- 本文 -
────

学び続ける亀

ごあいさつ

西広島リハビリテーション病院
病院長
岡本 隆嗣
はじめまして!このブログは患者さん、ご家族の方、一般の方、そして職員にも、 当病院のことをもっと身近に感じていただきたいという思いで作りました。 日々の出来事の中で私が思ったことをつづっていきたいと思います。

 今月11日に第71期将棋王座戦の第4局が行われ、20時59分、138手で藤井聡太七冠が勝利を収め、見事史上初の八冠に輝きました。日本中の注目を集める中、藤井さんは将棋界に存在する八大タイトルを全て制覇し、勝利の瞬間にはニュース速報のテロップが流れました。この瞬間盤を挟んで向かいあっていたのは、「名誉王座」の永世称号を目指して戦っていた永瀬拓矢王座でした。

 

 小学3年生の誕生日に祖父から将棋盤と駒をもらった永瀬さんは、すぐに将棋に夢中になり、近所の道場に通い詰めました。しかし幼少期の永瀬さんは、将棋だけでなく、ラーメン店を経営する父親からも大きな影響を受けたそうです。父はとても勉強家で、お店をOPENした後も人気ラーメン店に修行に出掛け、お店で出すキムチの勉強のために本場の韓国まで行くような人でした。永瀬さんはインタビューで、「父は、時代の変化に対応するにはプライドを捨て、自分が変わらなければならないと考えたのではないでしょうか。いつまでも謙虚な気持ちを忘れず、年を重ねた後も自分から一歩踏み出し、他の人に教えを請う父の姿は、間違いなく私の人生の糧になっています。」と答え、また「努力すれば必ず強くなる。将棋の才能なんて自分にはいらない」とも公言しています。

 

 永瀬さんは、2017年にABEMAで放送された「藤井聡太四段 炎の七番勝負」という企画で始めて藤井さんと出会いました。デビューしたてで当時14歳だった藤井さんは、羽生善治さんらトップ棋士に6勝1敗と破格の好成績を収めましたが、唯一土をつけたのが永瀬さんでした。永瀬さんは勝ったにも関わらず、14歳の少年に衝撃を受け、10歳も年下の中学生に「将棋を教えて欲しい」と練習将棋を申し込みます。以来二人は、時間が空くと練習対局を重ねて切磋琢磨し、永瀬さんも叡王・王座と2つのタイトルを獲得する実力者となりました。今年の王座戦は、ずっと練習将棋を続けてきた2人が激突し、藤井さんが最後の一冠を懸けて、永瀬さんが保持する王座に挑戦するという運命的な戦いでした。

 

 将棋に革命を起こした将棋AI「Ponanza」の開発者である山本氏は、王座戦第3局を観戦し、永瀬大座について、次のような感想を綴っています。

将棋界の上位は、少年時代から名を馳せた人達で構成され、大器晩成型の棋士はほとんど存在しない。才こそ全ての世界で「才能がない」と自覚しながら走るのは尋常なことではない。

────

- 課題要件 -
(1) 藤井聡太さんの八冠達成を扱った本文によれば、永瀬拓矢さんが藤井さんと初めて出会ったのは、何という企画においてですか。
(2) 永瀬さんと藤井さんの歩みを記した本文を、最後の文の後から書き継いでください。
以下の記載事項は、本文とは別個の資料です。

────

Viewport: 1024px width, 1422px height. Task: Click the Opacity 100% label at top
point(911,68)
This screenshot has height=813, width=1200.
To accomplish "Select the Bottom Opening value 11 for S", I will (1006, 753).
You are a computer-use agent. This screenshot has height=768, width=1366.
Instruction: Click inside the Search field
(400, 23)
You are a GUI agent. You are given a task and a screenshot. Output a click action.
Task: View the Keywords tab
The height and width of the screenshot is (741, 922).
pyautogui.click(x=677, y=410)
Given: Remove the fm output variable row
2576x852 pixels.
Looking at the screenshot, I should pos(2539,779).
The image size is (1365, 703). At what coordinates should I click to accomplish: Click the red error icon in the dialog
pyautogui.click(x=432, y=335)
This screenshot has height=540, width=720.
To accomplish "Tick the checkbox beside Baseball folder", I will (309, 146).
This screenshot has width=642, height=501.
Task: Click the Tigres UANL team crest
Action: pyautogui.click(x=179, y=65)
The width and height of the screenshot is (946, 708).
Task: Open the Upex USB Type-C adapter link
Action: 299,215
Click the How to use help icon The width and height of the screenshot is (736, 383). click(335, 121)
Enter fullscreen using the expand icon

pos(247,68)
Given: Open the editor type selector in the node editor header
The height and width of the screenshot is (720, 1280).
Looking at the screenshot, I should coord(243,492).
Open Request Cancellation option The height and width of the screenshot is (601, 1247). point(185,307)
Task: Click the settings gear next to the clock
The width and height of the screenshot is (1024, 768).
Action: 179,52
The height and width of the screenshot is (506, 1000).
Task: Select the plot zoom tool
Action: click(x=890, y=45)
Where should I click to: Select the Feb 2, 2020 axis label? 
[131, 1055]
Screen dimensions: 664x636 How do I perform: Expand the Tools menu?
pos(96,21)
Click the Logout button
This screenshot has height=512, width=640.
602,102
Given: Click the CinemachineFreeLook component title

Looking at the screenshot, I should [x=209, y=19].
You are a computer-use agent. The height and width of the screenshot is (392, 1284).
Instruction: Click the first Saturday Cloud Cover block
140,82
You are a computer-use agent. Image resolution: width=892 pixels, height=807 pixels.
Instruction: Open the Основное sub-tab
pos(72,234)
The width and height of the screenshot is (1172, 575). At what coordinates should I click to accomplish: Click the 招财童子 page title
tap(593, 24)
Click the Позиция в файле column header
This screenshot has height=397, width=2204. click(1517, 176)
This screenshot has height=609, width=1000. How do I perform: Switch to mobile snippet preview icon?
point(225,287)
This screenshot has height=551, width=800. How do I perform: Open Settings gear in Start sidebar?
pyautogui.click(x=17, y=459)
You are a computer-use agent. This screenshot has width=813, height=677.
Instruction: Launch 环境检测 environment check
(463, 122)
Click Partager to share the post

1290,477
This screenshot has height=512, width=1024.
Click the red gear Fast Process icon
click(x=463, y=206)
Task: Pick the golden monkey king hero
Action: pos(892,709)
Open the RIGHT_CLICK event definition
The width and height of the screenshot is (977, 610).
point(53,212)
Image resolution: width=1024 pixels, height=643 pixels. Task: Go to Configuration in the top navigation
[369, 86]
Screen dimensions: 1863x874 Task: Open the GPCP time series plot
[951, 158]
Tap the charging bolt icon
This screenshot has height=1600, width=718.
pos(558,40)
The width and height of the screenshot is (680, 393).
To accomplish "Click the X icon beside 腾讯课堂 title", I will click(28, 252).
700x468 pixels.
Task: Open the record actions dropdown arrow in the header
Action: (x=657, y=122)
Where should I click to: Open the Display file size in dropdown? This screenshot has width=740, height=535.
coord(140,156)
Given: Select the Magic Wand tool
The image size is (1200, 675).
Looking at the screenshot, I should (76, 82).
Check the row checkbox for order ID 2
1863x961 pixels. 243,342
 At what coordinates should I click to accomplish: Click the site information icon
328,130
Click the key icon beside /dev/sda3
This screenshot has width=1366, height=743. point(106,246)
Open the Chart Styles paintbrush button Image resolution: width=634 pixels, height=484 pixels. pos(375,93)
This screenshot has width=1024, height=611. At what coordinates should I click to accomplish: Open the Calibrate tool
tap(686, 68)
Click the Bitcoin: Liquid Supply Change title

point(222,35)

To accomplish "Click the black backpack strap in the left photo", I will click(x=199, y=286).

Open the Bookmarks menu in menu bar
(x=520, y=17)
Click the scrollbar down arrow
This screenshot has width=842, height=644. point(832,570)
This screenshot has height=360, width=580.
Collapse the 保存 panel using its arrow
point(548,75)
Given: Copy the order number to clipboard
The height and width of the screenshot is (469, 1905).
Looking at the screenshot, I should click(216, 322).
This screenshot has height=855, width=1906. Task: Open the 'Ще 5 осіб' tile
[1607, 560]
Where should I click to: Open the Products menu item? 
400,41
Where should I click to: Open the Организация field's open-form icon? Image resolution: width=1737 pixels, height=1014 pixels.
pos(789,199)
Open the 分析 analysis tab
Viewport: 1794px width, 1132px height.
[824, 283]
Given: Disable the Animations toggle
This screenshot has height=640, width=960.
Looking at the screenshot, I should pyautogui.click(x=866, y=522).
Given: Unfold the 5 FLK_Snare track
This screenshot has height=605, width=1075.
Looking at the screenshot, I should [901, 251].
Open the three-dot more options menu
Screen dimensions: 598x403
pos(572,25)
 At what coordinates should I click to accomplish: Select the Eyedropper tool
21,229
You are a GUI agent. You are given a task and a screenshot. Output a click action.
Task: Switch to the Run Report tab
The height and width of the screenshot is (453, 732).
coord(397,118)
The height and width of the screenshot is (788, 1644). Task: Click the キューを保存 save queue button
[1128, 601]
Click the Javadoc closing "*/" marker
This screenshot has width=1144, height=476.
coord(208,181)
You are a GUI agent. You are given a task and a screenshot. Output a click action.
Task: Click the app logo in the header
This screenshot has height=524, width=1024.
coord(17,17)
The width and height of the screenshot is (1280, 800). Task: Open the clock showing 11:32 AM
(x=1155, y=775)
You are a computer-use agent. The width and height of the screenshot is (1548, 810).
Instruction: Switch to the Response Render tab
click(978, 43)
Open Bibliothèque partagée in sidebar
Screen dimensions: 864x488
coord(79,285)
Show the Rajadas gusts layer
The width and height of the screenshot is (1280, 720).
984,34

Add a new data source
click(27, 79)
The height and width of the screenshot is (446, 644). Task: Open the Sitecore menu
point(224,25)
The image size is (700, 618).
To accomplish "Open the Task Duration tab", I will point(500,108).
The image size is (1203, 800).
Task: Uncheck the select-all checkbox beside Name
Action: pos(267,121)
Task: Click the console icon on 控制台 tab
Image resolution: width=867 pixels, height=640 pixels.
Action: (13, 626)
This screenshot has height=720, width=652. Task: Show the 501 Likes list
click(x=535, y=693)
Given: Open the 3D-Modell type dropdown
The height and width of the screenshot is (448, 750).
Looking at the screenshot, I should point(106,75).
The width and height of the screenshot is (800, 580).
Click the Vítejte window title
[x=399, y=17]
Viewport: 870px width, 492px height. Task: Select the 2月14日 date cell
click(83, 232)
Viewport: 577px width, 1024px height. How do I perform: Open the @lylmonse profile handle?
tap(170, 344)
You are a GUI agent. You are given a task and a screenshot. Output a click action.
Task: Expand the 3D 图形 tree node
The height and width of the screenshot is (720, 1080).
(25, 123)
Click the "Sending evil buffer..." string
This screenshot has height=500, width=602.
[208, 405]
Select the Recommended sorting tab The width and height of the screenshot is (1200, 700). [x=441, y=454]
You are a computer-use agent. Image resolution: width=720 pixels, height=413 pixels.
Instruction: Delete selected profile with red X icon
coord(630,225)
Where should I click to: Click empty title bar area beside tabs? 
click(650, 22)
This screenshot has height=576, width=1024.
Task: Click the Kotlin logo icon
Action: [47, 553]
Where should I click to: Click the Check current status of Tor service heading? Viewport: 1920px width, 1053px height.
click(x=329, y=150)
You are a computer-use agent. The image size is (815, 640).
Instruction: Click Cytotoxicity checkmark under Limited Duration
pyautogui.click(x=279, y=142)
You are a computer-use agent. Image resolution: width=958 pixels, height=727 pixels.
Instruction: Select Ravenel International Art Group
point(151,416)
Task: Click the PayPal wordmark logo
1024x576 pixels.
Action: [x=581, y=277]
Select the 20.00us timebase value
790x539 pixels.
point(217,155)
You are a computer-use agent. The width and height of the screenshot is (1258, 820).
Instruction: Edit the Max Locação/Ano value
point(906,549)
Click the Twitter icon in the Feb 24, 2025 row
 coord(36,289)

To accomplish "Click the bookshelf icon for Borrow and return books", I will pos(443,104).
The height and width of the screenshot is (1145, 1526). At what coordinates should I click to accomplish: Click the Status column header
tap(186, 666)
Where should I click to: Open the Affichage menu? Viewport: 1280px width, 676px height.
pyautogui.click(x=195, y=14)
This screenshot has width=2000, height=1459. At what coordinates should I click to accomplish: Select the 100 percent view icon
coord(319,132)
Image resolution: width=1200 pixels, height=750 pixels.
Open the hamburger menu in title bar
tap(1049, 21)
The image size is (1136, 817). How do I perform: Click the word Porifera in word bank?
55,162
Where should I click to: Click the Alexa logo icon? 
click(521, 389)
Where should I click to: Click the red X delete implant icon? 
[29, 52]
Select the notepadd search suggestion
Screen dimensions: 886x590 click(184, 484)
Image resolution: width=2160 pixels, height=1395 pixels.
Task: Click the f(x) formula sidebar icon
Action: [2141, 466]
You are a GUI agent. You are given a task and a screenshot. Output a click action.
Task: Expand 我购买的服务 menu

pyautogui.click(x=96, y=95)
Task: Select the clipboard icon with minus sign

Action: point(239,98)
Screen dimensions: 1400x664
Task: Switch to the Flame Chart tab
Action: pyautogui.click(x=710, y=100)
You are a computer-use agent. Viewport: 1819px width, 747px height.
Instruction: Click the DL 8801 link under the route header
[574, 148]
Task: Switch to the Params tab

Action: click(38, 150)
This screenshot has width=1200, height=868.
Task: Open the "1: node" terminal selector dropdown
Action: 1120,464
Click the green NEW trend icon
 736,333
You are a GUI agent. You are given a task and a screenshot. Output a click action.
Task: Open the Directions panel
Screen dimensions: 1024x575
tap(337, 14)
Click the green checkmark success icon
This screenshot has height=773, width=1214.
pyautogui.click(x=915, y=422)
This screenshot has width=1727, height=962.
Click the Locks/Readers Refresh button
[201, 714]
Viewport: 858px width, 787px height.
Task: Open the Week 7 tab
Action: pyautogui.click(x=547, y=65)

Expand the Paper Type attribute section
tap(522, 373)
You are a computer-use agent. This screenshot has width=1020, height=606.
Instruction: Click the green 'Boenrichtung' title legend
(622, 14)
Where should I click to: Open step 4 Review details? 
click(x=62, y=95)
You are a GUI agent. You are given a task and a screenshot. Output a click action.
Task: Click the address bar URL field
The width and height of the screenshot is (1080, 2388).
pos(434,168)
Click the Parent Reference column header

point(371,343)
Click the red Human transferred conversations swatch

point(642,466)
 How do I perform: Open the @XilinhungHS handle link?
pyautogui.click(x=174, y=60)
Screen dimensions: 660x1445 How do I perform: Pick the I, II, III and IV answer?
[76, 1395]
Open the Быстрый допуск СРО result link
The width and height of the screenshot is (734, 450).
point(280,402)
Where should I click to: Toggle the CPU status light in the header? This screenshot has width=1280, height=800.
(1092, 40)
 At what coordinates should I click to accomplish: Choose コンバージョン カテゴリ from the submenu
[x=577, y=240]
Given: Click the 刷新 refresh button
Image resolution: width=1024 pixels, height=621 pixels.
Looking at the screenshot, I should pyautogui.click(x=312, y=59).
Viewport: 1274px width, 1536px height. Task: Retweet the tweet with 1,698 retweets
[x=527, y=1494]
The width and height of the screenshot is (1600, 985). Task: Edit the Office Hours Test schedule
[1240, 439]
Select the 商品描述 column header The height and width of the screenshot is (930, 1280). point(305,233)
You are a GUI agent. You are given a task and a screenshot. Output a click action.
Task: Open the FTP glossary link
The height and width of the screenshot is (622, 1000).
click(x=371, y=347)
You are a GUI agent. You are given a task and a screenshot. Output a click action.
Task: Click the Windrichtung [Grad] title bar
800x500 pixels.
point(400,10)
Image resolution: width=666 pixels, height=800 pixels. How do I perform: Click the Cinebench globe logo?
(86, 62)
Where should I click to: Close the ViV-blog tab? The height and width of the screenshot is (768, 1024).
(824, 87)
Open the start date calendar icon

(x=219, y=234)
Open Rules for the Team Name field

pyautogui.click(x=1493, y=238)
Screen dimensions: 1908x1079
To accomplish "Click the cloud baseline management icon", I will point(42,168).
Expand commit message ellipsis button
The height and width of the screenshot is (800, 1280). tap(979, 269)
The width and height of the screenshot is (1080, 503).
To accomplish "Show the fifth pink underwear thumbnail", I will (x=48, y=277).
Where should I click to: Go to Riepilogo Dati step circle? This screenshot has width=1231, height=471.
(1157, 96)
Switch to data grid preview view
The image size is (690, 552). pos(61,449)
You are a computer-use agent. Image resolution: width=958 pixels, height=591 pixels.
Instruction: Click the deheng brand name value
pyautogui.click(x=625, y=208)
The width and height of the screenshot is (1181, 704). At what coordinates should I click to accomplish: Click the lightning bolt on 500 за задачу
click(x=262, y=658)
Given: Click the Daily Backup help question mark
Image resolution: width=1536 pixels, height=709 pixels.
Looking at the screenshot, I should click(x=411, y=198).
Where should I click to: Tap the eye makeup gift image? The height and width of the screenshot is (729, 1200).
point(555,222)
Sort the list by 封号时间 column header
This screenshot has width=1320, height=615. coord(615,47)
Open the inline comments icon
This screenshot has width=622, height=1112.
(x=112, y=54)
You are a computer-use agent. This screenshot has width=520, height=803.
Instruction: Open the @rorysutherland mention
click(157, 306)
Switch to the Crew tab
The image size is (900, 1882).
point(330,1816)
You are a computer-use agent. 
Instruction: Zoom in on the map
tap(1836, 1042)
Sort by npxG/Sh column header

────

- 課題解答 -
(1) 2017年にABEMAで放送された「藤井聡太四段 炎の七番勝負」という企画です。

(2)
最近のうさぎは怠けない。うさぎも当然、全力で走っているのだ。そのうさぎとのレースで亀が走り続けるのは、切ないほどに難しい。それでもなお、永瀬王座は「愚」をモットーとして1日10時間の研究を欠かさない。

日本経済新聞2023年10月4日 山本一成 「才能と努力の交差点」

 確かに14歳のデビューからわずか数年で八冠を獲得した藤井さんを走り続けて怠けない「うさぎ」とすると、永瀬さんは学び続け努力し続ける「亀」と表現できるのかもしれません。我々は、そのうさぎに追いつき追い越せと一歩ずつ努力する永瀬さんの姿に感銘を受けます。

 今年の新人研修の最後に、私は次のような話をしました。 「…最後にもう1つ。皆さんは学生時代、時にはサボったり、怠けたり、勉強しなかったりしたこともあったかもしれません。学生ならそれは許されます。しかし皆さんは専門職、つまりプロとして現場に入るのだから、このようなことでは他人から信頼されません。皆さんは大事な家族が病気になった時、そのような人には任せたくないですよね。社会に出るということは、人から信頼されるように、努力をして勉強をすることです。そうすると仕事を任せてもらえます。 仕事の時間内に先輩から教えてもらうのは「業務」であって、勉強ではありません。私は、自分自身の時間とお金を使って勉強したものしか、本当の力として身につかないと思っています。汗をかいた分しか人は成長しないのです。効率ばかり求めてはいけません。非効率な中でもがくことで、本当の力がついていくのです。」

 最近は、すぐに役立つ、効率的に、などの言葉が人気で、努力や自己研鑽という言葉を聞く頻度が減りました。しかしすぐに役立つものは自分の力にはならず、すぐに役立たなくなります。いつの時代もどの業界の仕事であっても、努力に勝る才能はありません。若い多感な時期から、安定して努力し続ける力を磨いて欲しいと思います。